Wine vs. Workouts: Effects of alcohol

I don’t drink a lot, never really have – but I certainly enjoy an occasional beverage.  By ‘not a lot’, I would say I maybe had four drinks all summer long.  Yes…not a lot.

Last Friday night I went out and over the course of dinner and a short trip to a nearby bar I consumed two glasses of wine and a beer.  For me, that barely registered as a light buzz.  Especially given that dinner started at 8PM and I left the bar at midnight.  So three drinks in four hours.  Plus, over that same four hours I probably drank about two liters of water.  I was WAY up on the water.

I went home and continued drinking a lot of water, etc.. and thought nothing of it.  I got 8 hours of sleep in before waking up and feeling ready to go.  No ill affects, felt just fine and dandy.

Like my previous bricks earlier in the week, Saturday morning’s brick was designed as a quick set on the bike followed by a short run.  I hopped on the trainer and began my warm up.

So what did the additional alcohol do to my bike workout?  Check it out:

The Bike

For comparison purposes, I took the same snippet out of both workouts.  This particular snippet was immediately after completing my 10 minute warm-up.  It’s the first five minutes of high cadence drills.

The top graph is September 9th (last Tuesday evening).  You can’t see a ton from the graph, but look at the white text box (click it to expand).  Here’s the key items to keep in mind for that segment:

Sept 9 Avg Power: 234 watts
Sept 9 Avg Heart Rate: 146 bpm

For me, that’s smack in the middle of my Z2 for the bike, and the wattage is so-so for that particular chunk at that cadence (Avg 112RPM).  I can sustain a higher wattage for longer at a more normal cadence, but that’s beside the point.  In short – all is normal and well.

◆ **Stated task A**:
In the post about wine versus workouts, why did the three drinks barely register for the writer? Answer in one to three sentences.

◆ **Input material**:
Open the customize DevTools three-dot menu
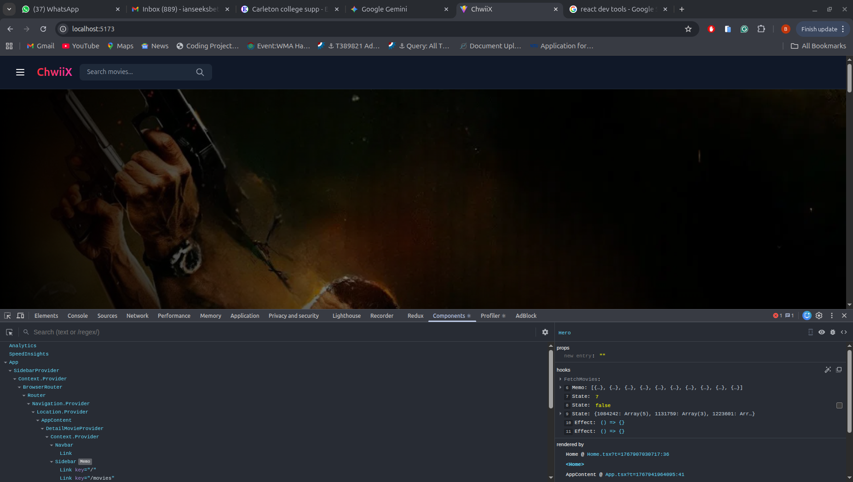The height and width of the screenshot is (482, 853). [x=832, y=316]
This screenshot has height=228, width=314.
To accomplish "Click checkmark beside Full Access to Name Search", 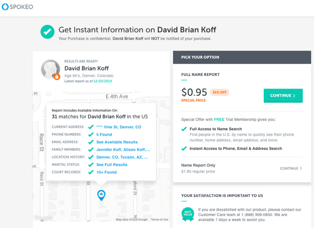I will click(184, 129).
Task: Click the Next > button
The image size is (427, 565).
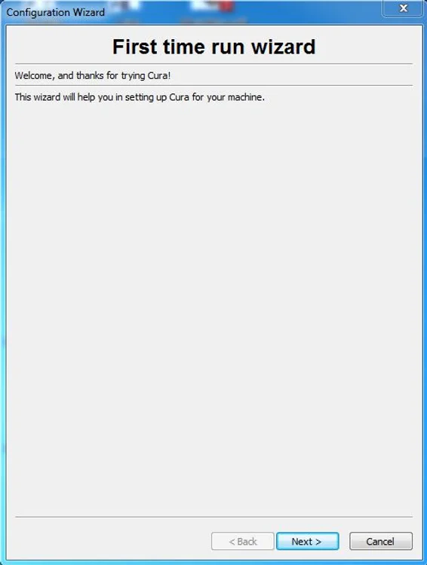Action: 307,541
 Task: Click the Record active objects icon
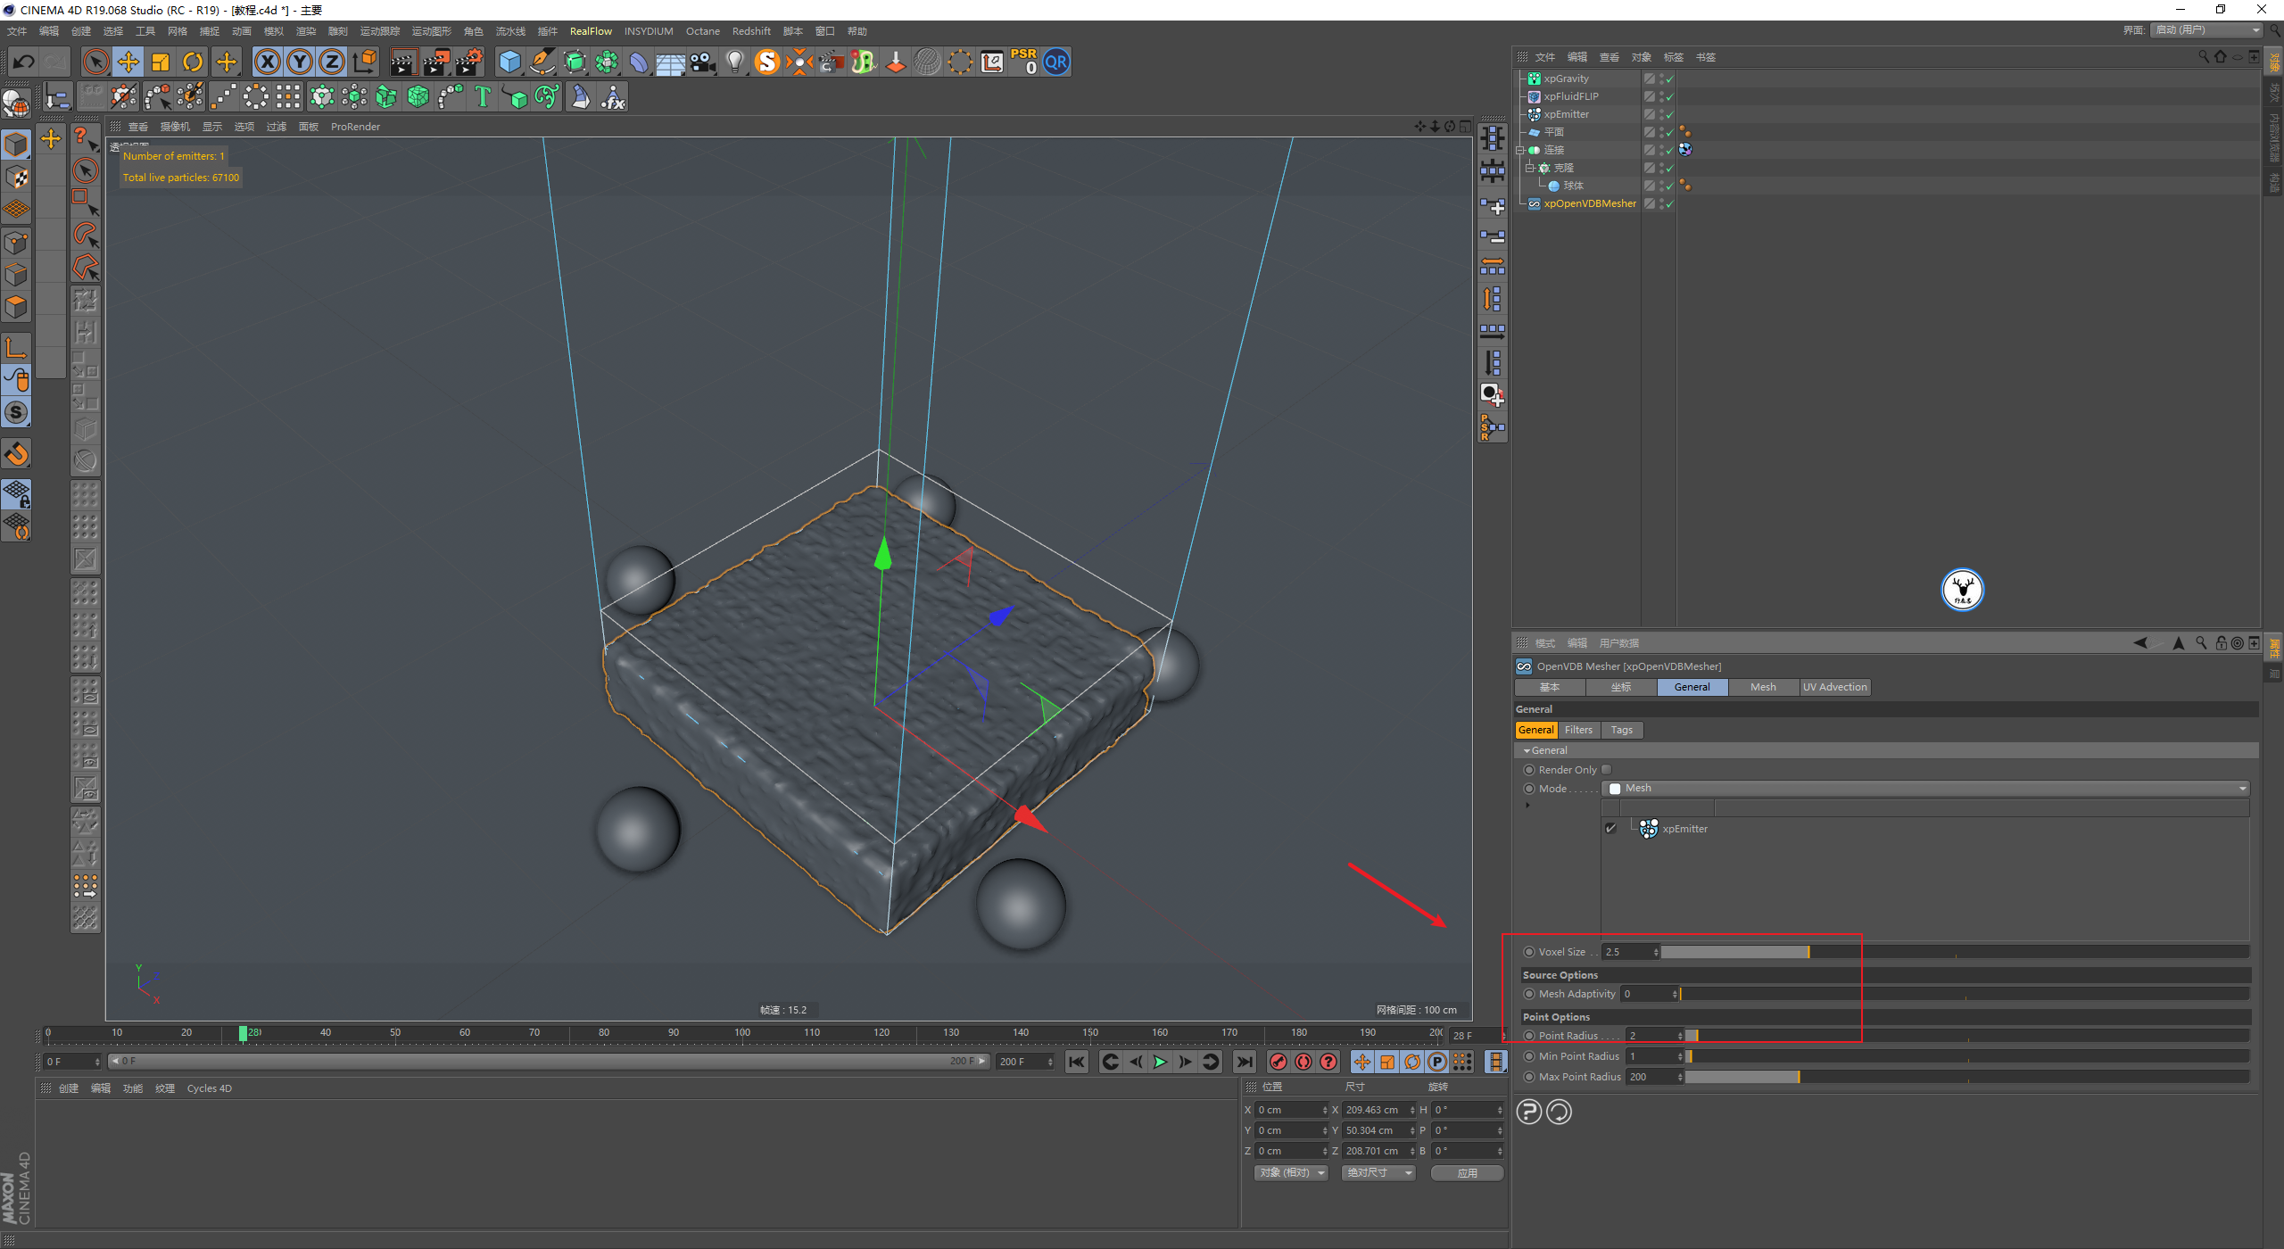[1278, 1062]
--
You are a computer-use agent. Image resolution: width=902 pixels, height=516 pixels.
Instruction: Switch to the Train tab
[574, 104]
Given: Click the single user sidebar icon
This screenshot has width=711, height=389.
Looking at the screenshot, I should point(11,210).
* * *
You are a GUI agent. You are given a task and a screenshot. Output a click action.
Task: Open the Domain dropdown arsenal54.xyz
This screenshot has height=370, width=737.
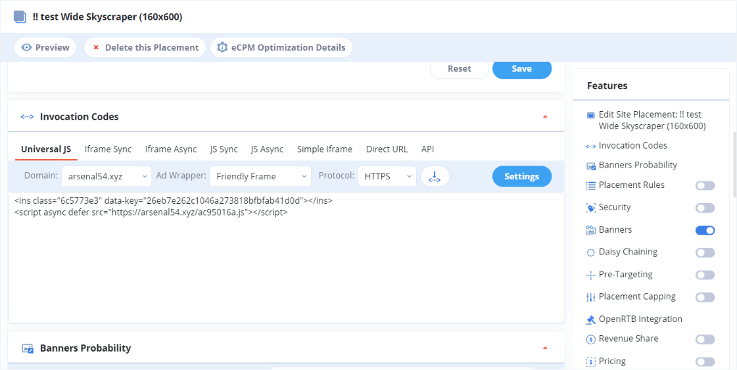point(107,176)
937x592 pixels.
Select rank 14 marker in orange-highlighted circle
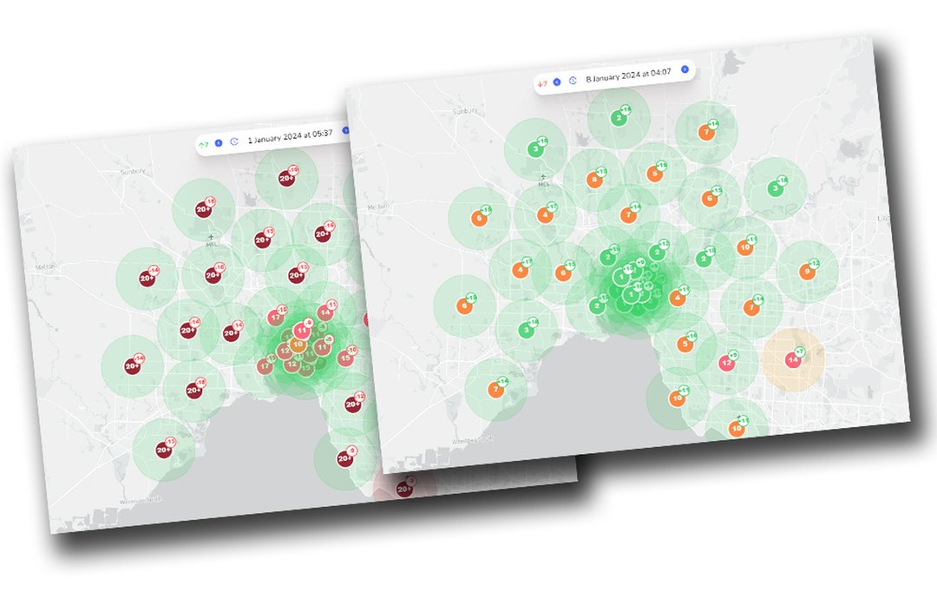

◆ **Stated task B**:
Convert the records into a numbered list, starting with the line that contains "937x592 pixels." and going through the line that contains "Select rank 14". Leave out blank lines.

◆ **Finished answer A**:
The three drinks were spread over about four hours, from the start of dinner at 8 PM until leaving the bar at midnight. Over those same hours, the writer also drank about two liters of water.

◆ **Finished answer B**:
1. 937x592 pixels.
2. Select rank 14 marker in orange-highlighted circle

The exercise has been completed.